= Moses Bloom =

American politician

Moses Bloom

Moses Bloom (Mar 1832 – June 14, 1893) was an American politician, member of both houses of the Iowa General Assembly, and mayor of Iowa City, Iowa, United States. Various publications name him as the first Jewish mayor of a major American city.

== Biography ==

Bloom (Moise Blum) was born in Westhoffen, Alsace, France in 1833, and left the country in 1850. He settled in Iowa City in 1857 and opened a clothing store, thus becoming the first Jewish settler and the first long-time clothier in the city. At the time, Iowa City was the capital of the recently established State of Iowa, and rapidly growing. With the major railhead soon arriving to the city, the travelers brought new business and Bloom's "One Price Clothing House" became very successful. Bloom later opened two banks in the city.
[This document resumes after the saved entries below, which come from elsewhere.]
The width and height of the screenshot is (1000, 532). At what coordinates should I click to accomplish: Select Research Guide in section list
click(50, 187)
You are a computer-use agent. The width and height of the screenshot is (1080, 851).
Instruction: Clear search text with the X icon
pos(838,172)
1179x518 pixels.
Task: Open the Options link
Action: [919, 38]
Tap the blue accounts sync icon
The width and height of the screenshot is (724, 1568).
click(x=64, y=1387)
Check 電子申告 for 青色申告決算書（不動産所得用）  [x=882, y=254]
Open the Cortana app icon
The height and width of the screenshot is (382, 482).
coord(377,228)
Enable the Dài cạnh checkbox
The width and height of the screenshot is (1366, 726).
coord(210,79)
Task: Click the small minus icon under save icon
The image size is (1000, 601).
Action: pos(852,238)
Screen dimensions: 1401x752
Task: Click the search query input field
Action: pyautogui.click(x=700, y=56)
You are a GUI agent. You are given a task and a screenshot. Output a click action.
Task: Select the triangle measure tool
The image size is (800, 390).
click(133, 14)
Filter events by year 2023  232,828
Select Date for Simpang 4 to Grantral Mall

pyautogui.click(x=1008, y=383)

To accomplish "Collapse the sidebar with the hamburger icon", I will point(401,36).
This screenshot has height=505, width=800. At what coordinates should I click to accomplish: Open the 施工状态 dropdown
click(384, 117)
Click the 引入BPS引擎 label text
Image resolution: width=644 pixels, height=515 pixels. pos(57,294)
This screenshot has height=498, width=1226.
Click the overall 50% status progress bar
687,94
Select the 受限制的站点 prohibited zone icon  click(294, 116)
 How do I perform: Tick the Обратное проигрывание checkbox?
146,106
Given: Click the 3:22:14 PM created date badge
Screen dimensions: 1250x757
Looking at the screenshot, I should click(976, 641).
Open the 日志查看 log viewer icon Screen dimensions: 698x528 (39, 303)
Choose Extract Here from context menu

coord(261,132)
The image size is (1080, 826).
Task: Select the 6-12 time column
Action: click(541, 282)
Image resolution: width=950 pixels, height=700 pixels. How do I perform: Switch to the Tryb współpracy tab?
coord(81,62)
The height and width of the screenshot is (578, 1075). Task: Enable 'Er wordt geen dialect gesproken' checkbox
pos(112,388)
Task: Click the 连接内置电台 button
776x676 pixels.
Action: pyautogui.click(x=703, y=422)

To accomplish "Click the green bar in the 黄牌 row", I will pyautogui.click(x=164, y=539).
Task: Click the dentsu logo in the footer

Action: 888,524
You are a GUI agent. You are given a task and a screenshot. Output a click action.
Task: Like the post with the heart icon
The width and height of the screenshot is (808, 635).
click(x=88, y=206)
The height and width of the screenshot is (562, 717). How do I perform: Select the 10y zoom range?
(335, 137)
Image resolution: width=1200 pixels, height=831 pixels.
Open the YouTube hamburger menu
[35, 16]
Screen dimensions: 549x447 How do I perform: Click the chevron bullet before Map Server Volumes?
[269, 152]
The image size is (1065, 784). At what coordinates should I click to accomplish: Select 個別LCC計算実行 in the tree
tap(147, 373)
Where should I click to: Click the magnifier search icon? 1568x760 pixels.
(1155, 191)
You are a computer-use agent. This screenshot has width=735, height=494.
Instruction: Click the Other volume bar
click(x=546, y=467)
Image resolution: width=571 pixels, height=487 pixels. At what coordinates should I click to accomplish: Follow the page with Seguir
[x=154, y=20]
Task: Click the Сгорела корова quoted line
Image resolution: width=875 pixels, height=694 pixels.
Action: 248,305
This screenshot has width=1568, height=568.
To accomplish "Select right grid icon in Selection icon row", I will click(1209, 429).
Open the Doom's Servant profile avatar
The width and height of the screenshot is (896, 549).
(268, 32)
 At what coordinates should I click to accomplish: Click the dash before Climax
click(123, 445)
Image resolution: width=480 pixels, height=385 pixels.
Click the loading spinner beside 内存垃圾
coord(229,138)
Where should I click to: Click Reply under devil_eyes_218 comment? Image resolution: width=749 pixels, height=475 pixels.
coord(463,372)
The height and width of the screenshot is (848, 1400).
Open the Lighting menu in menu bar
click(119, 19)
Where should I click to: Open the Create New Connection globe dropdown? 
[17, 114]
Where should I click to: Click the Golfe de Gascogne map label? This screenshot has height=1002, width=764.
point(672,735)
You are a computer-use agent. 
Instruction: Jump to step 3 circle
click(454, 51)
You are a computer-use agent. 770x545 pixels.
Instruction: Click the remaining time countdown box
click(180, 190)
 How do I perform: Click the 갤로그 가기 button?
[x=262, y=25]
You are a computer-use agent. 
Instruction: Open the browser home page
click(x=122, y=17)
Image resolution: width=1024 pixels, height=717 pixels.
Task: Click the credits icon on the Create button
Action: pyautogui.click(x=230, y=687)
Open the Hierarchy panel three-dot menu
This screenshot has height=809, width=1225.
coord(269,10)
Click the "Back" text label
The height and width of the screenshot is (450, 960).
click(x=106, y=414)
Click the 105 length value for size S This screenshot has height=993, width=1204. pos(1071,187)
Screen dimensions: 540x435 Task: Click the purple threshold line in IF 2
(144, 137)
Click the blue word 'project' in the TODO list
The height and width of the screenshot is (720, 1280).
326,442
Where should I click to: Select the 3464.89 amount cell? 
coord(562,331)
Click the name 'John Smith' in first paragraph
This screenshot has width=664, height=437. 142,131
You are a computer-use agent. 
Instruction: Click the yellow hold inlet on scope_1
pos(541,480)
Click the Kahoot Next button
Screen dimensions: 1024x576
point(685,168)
Bloom's first public office was a city alderman, for which he was elected in 1860, at the age of 27. He distinguished himself as a public speaker, and was noted for his address atop a box car to men departing for Union Army service in the Civil War. In 1873, Bloom was elected mayor of Iowa City. At the time, Iowa City had fewer than a dozen Jewish residents. He served as mayor for two years, until 1875.

In 1877, Bloom was elected to Iowa House of Representatives. There, he became influential and succeeded to secure budget support for the State University of Iowa, a "permanent annual endowment" of $20,000 a year. Bloom served two terms in the Iowa House (1877–1882), and then two terms in the Iowa Senate (1883–1888), representing Johnson County. In 1879, he pragmatically turned down the Democratic nomination for Lieutenant Governor of Iowa (from the office establishment in 1858 and until 1892, only Republicans occupied the office). He was also a Freemason.

== Legacy ==
Bloom was the first Jew in the Iowa Senate.
According to some publications, Bloom was the first Jewish mayor of a major American city, narrowly beating Bailey Gatzert, who became the mayor of Seattle in 1875. This claim is a subject of dispute as smaller, predominantly Jewish communities had Jewish mayors much earlier. For example, in 1818, Solomon Cohen was elected the first Jewish mayor of a historic Georgetown, South Carolina. Similarly, David Naar was elected the mayor of Elizabeth Borough, New Jersey in 1843, and is also credited with being the first Jewish mayor in the United States.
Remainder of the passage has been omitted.